Numa tarde escaldante de dezembro de 1985, João Canuto foi tocaiado e morto por dois pistoleiros de aluguel com 14 tiros à queima roupa, um deles na cabeça, um pouco acima da sobrancelha direita. Foi morto na rua, para que todos vissem. A multidão compungida, que acompanhou seu corpo pelas ruas, entoava hinos religiosos e cantava a música Pra Não Dizer que Não Falei das Flores, de Geraldo Vandré. Canuto foi enterrado no novo cemitério de Rio Maria, onde a maioria das covas abriga centenas de posseiros, vítimas como ele, da violência no campo.

A cena do enterro é uma das páginas mais comoventes do livro. Nas faixas que seguiam à frente do cortejo, lia-se uma palavra de ordem: “Reforma Agrária, Já!” Na floresta de estandartes e galhardetes, que seguia o caixão, viam-se bandeiras do PC do B e do Sindicato de Trabalhadores Rurais de Rio Maria.

O fazendeiro mandante do crime foi solto através de habeas corpus. Os assassinos foram também contemplados com o mesmo benefício. Libertado, o mandante deixou a região, cumpriu breve exílio voluntário em Goiás, e quando o caso esfriou, retornou a seus afazeres, no Sul do Pará.
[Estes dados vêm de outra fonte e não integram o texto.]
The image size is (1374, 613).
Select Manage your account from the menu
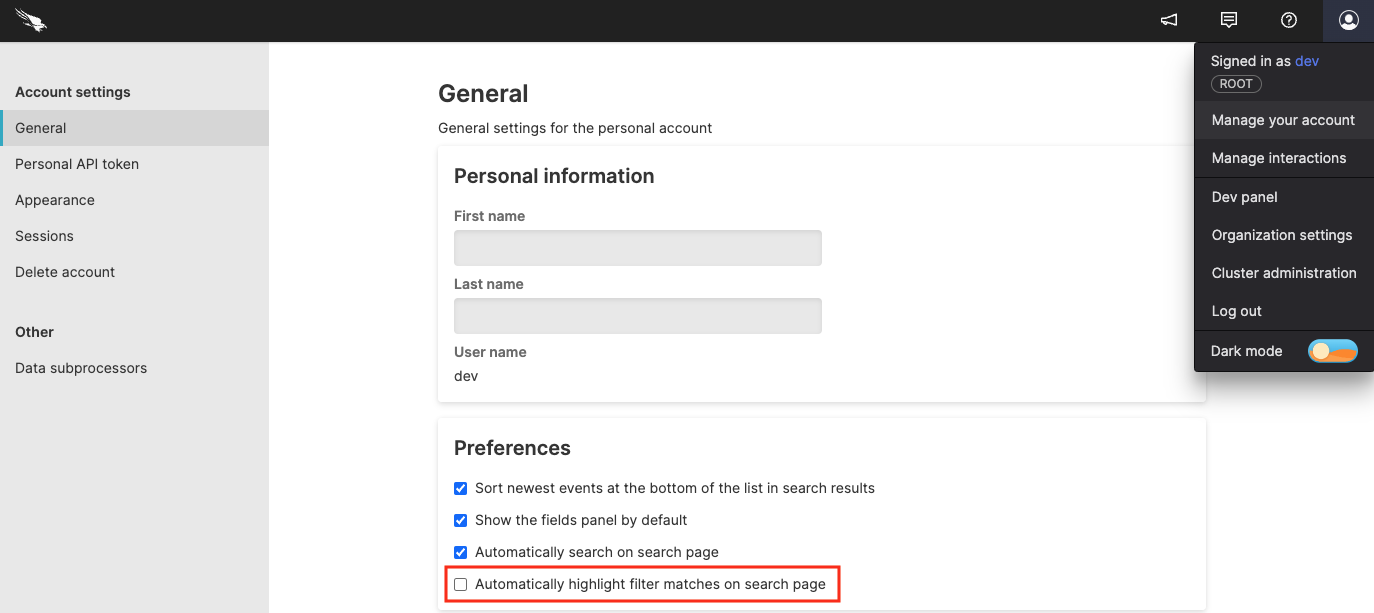(x=1283, y=120)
O Processo foi engavetado e ninguém foi condenado. A família Canuto ainda perdera mais dois filhos, executados a mando do latifúndio. Em 93, permaneci dez dias em Rio Maria produzindo um Globo Repórter. Então, pude entender porque a violência e a impunidade se apossaram daquela região.

O livro de Cartaxo é um comovente libelo contra a barbárie no campo.

* Jornalista, foi apresentador do programa “Linha Direta” da Rede Globo, e escritor, autor de “As Noites das Grandes Fogueiras – Uma História da Coluna Prestes”, entre outras obras. Atualmente está da Tv Record.

Resenha publicada na Revista “Saber” , Ano I – Nº 3, julho/agosto 2001, p. 31.